From the line containing "This screenshot has width=647, height=319." down to the line containing "the shield check", copy out the entries below exactly, both lines included, and nothing else; pictures do not belong in the copy.

*** Material provided Section Begins ***

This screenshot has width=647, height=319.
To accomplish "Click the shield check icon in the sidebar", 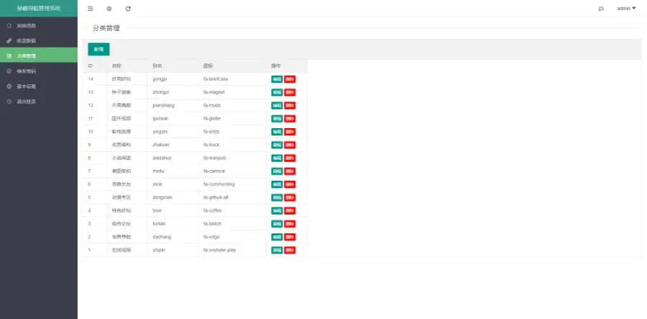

*** Material provided Section Ends ***
*** Material provided Section Begins ***

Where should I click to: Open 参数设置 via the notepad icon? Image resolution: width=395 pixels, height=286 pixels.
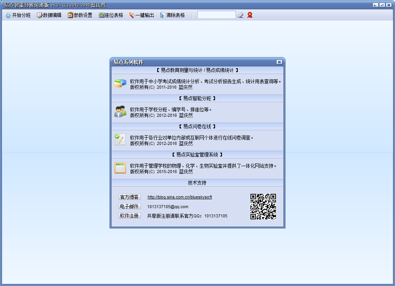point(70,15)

*** Material provided Section Ends ***
*** Material provided Section Begins ***

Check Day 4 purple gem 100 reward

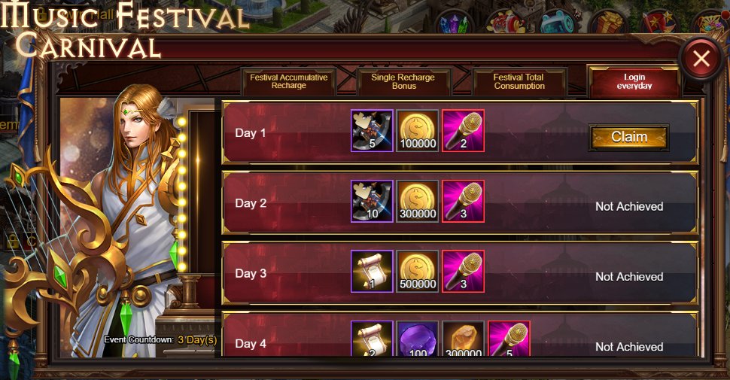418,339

*** Material provided Section Ends ***

**Solution**
This screenshot has width=647, height=319.
To accomplish "Click the shield check icon in the sidebar", 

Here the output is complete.